Tewkesbury Town Hall is a municipal building in the High Street in Tewkesbury, Gloucestershire, England. The building, which is the meeting place of Tewkesbury Town Council, is a Grade II* listed building.

==History==
The first town hall was a medieval structure on the west side of the High Street at the corner with Church Street. The building, which was rebuilt in 1586, was arcaded on the ground floor so that markets could be held, with an assembly room on the first floor. However, the location of the building impeded the traffic and so in the 1780s the local member of parliament, Sir William Codrington, offered to pay for a new municipal building further north on the same side of the High Street.

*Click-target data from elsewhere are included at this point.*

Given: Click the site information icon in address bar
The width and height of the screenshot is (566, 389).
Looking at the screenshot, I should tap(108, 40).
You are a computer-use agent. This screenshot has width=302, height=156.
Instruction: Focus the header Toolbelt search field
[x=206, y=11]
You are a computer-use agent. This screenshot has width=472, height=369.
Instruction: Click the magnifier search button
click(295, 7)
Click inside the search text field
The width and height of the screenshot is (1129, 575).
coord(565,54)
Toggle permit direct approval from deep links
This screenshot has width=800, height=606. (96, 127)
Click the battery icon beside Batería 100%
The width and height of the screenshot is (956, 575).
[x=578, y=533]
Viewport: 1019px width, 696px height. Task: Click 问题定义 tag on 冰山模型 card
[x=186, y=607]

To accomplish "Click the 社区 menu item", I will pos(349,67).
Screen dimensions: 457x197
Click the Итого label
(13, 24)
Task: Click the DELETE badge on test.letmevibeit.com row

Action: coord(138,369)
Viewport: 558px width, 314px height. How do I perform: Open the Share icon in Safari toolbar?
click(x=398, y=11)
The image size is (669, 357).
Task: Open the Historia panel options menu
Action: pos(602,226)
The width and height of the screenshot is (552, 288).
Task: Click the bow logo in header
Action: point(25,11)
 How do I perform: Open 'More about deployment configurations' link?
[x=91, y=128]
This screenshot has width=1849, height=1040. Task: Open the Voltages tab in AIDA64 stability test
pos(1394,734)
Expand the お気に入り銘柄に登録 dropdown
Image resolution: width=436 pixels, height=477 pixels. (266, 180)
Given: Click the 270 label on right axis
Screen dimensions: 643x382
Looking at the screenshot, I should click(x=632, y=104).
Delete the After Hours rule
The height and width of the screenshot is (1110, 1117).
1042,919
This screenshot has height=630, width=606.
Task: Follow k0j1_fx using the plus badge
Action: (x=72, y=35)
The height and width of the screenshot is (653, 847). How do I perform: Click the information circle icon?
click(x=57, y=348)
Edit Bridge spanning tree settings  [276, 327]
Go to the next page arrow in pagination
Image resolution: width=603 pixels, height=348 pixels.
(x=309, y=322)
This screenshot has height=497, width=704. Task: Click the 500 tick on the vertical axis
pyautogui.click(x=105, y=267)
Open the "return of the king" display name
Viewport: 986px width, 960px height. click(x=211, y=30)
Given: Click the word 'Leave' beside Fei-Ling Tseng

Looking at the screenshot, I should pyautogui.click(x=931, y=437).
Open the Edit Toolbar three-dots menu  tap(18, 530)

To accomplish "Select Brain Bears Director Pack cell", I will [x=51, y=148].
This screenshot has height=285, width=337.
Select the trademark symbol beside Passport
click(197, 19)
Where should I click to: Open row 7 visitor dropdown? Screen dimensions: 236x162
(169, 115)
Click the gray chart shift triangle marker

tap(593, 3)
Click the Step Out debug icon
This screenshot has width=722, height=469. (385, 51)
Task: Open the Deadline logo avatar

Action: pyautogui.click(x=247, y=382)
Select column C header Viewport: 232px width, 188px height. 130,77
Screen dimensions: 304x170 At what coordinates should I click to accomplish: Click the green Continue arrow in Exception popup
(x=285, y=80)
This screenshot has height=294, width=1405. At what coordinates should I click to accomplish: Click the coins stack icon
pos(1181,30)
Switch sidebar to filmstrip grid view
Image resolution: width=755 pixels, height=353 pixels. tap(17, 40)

The new building was designed in the neoclassical style, built in ashlar stone and was completed just in time for a visit by King George III, accompanied by Queen Charlotte, in July 1788. The original structure was a two-storey building set well back from the High Street with a corn exchange in front. The area became a municipal borough with the town hall as its headquarters in 1835. Three cells were created in the basement for use by the local police force in 1839, and a market hall was added in front of the original structure at around the same time. After those works had been completed, the completed design involved a symmetrical main frontage with three bays facing onto the High Street; it featured a rounded headed doorway with a fanlight flanked by round headed sash windows set in a tetrastyle portico with Doric order columns, which flanked the centre bay, and Doric order pilasters, which flanked the outer bays, supporting an entablature and a pediment, with a clock and two supporting stone statues in the tympanum. At roof level there was a small bell turret. Internally, the original two-storey building contained a courtroom on the ground floor and a ballroom on the first floor: the ballroom was later converted to create a council chamber and a mayor's parlour. The building was altered again, to the designs of Medland and Son, in 1891.

An Anglo-American garden of remembrance and riverside walk, intended to commemorate the lives of service personnel from both nations who had died in the Second World War, was established behind the complex in 1962. The town hall continued to serve as the headquarters of Tewkesbury Municipal Borough Council for much of the 20th century but ceased being the local seat of government when the enlarged Tewkesbury Borough Council was formed with new offices on Gloucester Road in 1974. The town hall then became the meeting place of Tewkesbury Town Council instead.

Works of art in the town hall include a portrait by Nathaniel Dance-Holland of Sir William Codrington, and a portrait by George Romney of the local member of parliament, James Martin.